Ce séjour en Sicile, en avril 2025, fut comme déjà exprimé un enchantement. Textes et images relatifs à l’architecture normande en Sicile — ou tout au moins aux exemples notoires de l’influence normande dans l’île que sont la Chapelle palatine du Palais des Normands et le Palais de la Zisa à Palerme, ainsi que la Cathédrale de Monreale — sont déjà visibles ici. Capturées lors du même séjour, les traces de la Grande Grèce (Μεγάλη Ἑλλάς), colonies fondées entre le VIIIe et le Ve siècle avant JC, abondent sur le flanc ouest de l’île. Les temples de Sicile visibles sur les sites archéologiques de Ségeste, Selinonte et Agrigente, ont tout pour séduire l’œil du photographe de passage.
Temple, théâtre et sanctuaire de Ségeste
Le temple de Ségeste, de style dorique, fut construit à partir de -425 par les Elymes, un peuple probablement venu d’Anatolie après la guerre de Troie. D’apparence assez rustique, il semble n’avoir jamais été totalement achevé ; par ailleurs, sa vocation de lieu de culte pour une peuplade locale (même si venue d’ailleurs) et non pour des colons grecs (même s’il était dédié à la déesse grecque Héra), fait qu’il a échappé à la destruction de la part des Vandales à partir de 440 après JC, à l’opposé des temples de la cité voisine de Selinonte, ennemie de longue date de Ségeste.
À ce temple d’Héra, s’ajoute à Segeste un magnifique amphithéâtre hellénistique, daté du IIIe siècle avant JC. Il domine en majesté les plaines avoisinantes et, vers le nord-est, ouvre la vue sur la côte et la plaisante cité de Castellammare del Golfo.
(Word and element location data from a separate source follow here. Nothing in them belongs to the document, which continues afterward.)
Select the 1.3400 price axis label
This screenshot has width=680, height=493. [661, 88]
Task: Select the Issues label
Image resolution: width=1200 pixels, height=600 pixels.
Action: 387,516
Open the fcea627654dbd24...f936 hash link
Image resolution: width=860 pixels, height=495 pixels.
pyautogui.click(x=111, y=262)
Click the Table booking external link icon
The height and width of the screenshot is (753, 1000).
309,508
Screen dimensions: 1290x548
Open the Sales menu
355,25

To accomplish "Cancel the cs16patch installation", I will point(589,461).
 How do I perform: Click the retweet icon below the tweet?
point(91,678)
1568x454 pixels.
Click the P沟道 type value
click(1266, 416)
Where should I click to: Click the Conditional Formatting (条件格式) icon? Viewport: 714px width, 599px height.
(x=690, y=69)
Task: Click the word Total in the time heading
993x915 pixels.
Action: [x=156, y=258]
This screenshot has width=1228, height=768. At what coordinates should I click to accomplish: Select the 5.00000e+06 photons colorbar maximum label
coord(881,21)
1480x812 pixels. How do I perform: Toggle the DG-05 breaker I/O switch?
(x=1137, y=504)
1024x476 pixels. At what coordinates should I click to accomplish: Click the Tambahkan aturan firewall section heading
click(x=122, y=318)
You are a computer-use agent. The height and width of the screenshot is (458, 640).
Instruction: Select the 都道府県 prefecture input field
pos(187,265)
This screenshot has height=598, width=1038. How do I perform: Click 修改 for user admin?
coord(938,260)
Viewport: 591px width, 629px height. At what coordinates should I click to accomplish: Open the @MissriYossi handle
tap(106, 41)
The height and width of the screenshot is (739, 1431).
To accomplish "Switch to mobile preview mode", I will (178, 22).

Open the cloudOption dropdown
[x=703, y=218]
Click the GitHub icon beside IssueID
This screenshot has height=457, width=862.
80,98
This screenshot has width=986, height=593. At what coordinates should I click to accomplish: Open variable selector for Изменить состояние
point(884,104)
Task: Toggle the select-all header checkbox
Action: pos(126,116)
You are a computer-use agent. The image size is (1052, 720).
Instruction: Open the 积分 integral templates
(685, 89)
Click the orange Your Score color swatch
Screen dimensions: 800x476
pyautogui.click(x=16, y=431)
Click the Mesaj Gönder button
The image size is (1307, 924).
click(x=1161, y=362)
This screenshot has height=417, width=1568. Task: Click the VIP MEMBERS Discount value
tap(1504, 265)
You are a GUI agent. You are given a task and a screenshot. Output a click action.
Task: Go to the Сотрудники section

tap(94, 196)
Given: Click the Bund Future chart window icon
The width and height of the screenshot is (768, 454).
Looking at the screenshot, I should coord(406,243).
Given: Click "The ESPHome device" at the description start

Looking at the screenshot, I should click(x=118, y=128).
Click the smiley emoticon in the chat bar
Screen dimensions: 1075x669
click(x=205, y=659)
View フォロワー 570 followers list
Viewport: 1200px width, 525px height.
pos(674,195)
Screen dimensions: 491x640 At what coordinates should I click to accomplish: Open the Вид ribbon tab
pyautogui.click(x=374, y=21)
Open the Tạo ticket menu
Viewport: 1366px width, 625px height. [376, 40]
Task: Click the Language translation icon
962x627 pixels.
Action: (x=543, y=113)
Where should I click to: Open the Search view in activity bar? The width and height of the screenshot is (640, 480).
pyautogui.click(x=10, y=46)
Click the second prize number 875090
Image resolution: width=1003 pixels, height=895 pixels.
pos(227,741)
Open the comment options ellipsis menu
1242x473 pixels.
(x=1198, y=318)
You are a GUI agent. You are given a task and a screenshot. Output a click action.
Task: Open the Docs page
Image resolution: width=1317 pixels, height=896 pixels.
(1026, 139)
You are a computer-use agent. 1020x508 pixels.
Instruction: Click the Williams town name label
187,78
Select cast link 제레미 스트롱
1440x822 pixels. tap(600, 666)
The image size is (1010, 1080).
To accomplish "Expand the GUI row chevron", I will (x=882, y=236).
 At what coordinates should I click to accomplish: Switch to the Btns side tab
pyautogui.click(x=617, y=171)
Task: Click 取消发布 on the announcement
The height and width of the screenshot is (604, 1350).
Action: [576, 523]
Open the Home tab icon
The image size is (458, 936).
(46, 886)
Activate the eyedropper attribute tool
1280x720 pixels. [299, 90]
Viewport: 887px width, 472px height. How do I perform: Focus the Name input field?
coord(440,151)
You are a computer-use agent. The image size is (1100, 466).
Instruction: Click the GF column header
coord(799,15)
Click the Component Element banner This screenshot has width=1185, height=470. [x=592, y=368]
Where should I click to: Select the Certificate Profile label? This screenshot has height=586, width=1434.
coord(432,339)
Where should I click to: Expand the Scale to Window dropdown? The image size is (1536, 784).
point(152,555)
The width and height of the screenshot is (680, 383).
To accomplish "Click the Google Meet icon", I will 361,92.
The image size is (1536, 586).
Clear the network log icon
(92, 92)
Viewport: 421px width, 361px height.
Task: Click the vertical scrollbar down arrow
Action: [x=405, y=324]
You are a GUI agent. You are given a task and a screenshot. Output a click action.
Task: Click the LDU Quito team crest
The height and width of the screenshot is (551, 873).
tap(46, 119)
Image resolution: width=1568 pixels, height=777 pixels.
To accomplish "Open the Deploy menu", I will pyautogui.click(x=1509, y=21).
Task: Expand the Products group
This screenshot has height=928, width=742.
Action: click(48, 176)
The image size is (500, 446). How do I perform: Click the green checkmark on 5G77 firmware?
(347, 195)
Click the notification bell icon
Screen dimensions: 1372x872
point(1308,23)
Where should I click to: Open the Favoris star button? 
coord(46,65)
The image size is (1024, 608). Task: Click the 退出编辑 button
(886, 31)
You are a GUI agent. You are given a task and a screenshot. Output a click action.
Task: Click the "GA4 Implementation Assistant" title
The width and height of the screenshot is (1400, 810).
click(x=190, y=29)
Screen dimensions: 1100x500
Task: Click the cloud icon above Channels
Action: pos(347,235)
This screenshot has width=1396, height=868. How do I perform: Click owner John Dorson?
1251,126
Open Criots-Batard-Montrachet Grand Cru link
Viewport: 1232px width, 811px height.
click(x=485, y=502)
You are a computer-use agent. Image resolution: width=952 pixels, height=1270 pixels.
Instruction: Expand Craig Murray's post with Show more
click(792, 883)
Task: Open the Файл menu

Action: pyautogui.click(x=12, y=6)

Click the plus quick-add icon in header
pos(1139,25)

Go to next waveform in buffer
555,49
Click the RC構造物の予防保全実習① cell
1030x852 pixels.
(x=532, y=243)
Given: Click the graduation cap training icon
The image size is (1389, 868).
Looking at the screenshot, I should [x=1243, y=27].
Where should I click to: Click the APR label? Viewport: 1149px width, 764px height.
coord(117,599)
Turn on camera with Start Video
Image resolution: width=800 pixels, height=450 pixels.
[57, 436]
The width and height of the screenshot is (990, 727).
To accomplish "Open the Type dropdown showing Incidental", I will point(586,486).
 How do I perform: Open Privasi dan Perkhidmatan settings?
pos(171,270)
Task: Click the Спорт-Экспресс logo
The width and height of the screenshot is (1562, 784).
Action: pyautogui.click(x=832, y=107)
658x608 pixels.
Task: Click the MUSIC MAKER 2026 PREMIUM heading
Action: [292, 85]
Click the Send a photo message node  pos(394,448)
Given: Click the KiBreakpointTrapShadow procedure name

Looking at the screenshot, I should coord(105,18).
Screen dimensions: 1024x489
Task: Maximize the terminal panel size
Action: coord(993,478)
Un sanctuaire du VIe siècle, de période archaïque donc, probablement consacré à Aphrodite, constitue le troisième vestige de ce site de Segeste, décidément très lié à la civilisation hellénistique. Là encore, depuis ce promontoire discret, au bout d’un chemin caillouteux, la vue sur les plaines alentour en direction du sud est saisissante.
Acropole de Selinonte
Autrefois cité majeure de la Magna Grecia, Selinonte, fondée vers -650 par des colons grecs venus de Mégara, à l’est de la Sicile, a prospéré pendant quatre siècles du fait à la fois de sa richesse en blé, de sa proximité avec les routes maritimes et de ses relation avec le monde phénicien. Elle a compté à son apogée plus 30 000 habitants. C’est alors que furent édifiés les temples dont les vestiges sont visibles aujourd’hui. Mais, en lice pour des questions de territoire avec sa voisine Ségeste, Sélinonte est totalement détruite en 409 avant JC par un général carthaginois au prénom prédestiné, Hannibal de Giscon.
Reconstruite, elle passe sous contrôle de Carthage jusqu’en -241, date à laquelle ses habitants la rasent de nouveau totalement, de peur qu’elle devienne sujette de Rome. Il semble qu’un séisme ait achevé la destruction de ses dix temples, au point que, en 1779, un décret de Ferdinand Ier, Roi des Deux-Siciles, interdise de faire de ces vestiges des carrières de pierres. Aujourd’hui, ces ruines impressionnent par leur splendeur autant que par le colossal désordre dont elles témoignent.